Please don’t take my message the wrong way. There’s nothing wrong with traditional methods of working cattle. The job gets done, the hands enjoy their work, and the cattle don’t suffer at all. Different doesn’t have to be better or worse. Most often, different is just different.

It was a good day. A day spent in the real world, and away from the insanity of our drunkenly-stumbling artificial society.

I received a number of e-mails last Thursday which said “Happy Thanksgiving!” While I appreciate the time and effort expended in these missives, none of them cited reasons to be thankful or to (perish the thought!) give thanks. If there had been a “like” button programmed to send out the e-mails, most would have clicked it and moved on to something important. I feel a bit bad about that.

I’d wager that if asked, the vast majority of Americans could only regurgitate pre-programmed platitudes of thankfulness. What do they have to be thankful for? Food? There’s always food at the grocery store. Clothing? There’s always clothing at the department store. Health? There’s always medicine at the medicine store.Warmth? There’s always warmth from the heating system. Light? There’s always light with the flip of a switch. Transportation? Right outside on the driveway. The ability to pay for these things? You either have a job or the government gives you money. Security, roads, school, clean water, climate? Somebody else does that. Few people know who.

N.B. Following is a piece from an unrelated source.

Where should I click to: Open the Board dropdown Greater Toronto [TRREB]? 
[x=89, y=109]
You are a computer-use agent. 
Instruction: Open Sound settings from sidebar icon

In 1863, in the depths of the Civil War, the President of the United States wrote a Proclamation of Thanksgiving to the nation. If you’d like to read the entire proclamation, click here or use a search engine to look it up.

In the midst of a war so terrible that few alive today can even begin to imagine the suffering, grief, carnage and desolation that ravaged our country, the President noted that:

“The year that is drawing toward its close has been filled with the blessings of fruitful fields and healthful skies. To these bounties, which are so constantly enjoyed that we are prone to forget the source from which they come, others have been added which are of so extraordinary a nature that they can not fail to penetrate and soften even the heart which is habitually insensible to the ever-watchful providence of Almighty God…

“It has seemed to me fit and proper that they should be solemnly, reverently, and gratefully acknowledged, as with one heart and one voice, by the whole American people. I do therefore invite my fellow-citizens in every part of the United States, and also those who are in foreign lands, to set apart and observe…a day of thanksgiving and praise to our beneficent Father who dwelleth in the heavens.”

I am thankful that at so desperate a time, America had a leader of utmost honor; a man who could pen such thoughtful and healing words.

The world inhabited by most Americans, and by most citizens of the so-called developed world, is not the entirety of experience.

As history and objective observation tell us, it’s simply what it is.